An audit of the Maryland Blues' federal contract covering a six-year period and completed in 1990 found problems in virtually every area where costs are typically charged incorrectly. In it, the Office of Personnel Management's inspector general questioned more than $1 million in claims that the insurer couldn't document or had duplicated, along with expenses, such as marketing and public relations, that federal contractors aren't allowed to bill.

Maryland Blue Cross administers health benefits for about 4 percent of federal employees, in addition to insuring 1.4 million state residents.

Blue Cross spokeswoman Catherine Campbell said yesterday that the hearing, scheduled for Sept. 24-25, follow a request by the insurer to testify before Congress.

"Carl [Sardegna, Blues president] had sent a letter asking for a hearing so we would able to tell our side of the story. We are delighted to have the opportunity," she said.

In another move affecting Maryland residents yesterday, Mr. Nunn introduced legislation to subject the Blues plan in the District of Columbia to the scrutiny of local regulators.

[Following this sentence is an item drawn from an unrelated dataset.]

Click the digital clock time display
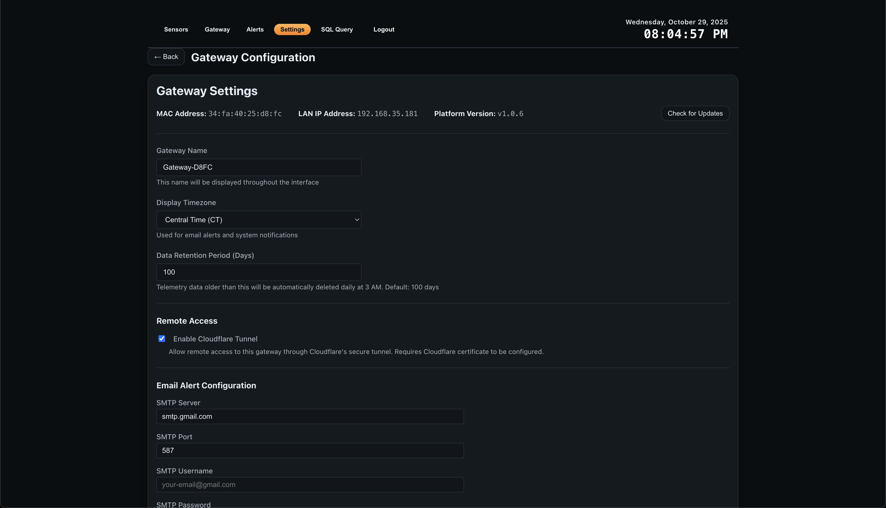Viewport: 886px width, 508px height. [685, 34]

The $1.5 billion D.C. plan, which has 400,000 Maryland subscribers, is the largest insurer of federal employees. It is exempt from scrutiny by district regulators and is only partly reviewed by regulators in Maryland and Virginia.

The National Capital Blues plan has lost money on more than 34 subsidiaries, and Mr. Nunn said he was increasingly concerned about its contracts with federal employees.

Testimony on what went wrong in West Virginia focused on the creation of unregulated subsidiaries and the Blues' influence in the governor's office. It echoed criticisms of the Maryland Blue Cross plan made by Mr. Donaho to the Senate.

The West Virginia Blue Cross plan went under because of poor management; the establishment of 96 subsidiaries or affiliates, some of which enriched officers and board members; political lobbying that stopped state regulators from acting; a conflict of PTC interest by auditors Ernst & Young; and a host of other problems, including poor underwriting practices, according to the Senate investigation detailed yesterday.

It wasn't only a series of sometimes illegal management decisions that led to the insolvency, however.

According to testimony, a major reason was that Blue Cross and Blue Shield of Ohio, which acquired the defunct plan's customers after its collapse but not its debts, struck a deal with the West Virginia plan for exclusive negotiating rights. That locked out other insurers that might have assumed West Virginia's debts along with its customers.

With no alternatives, regulators had to let Ohio pick up the plans' customers without paying their past bills, leaving people like Vicki Myers, a cancer victim, with a $37,191.12 bill and a police officer at her door.

In the course of the negotiations to lock up the contract, an attorney for the Ohio Blues told regulators: "There's an old Sicilian saying: You get rich in the dark."

The intent of the plan's executives to enrich themselves was clear beginning in 1986, when West Virginia regulators issued a report calling for their ouster and the removal of the board, according to the staff investigation. But the report was reviewed by staff for then-Gov. Archie Moore and never acted upon or released to the public.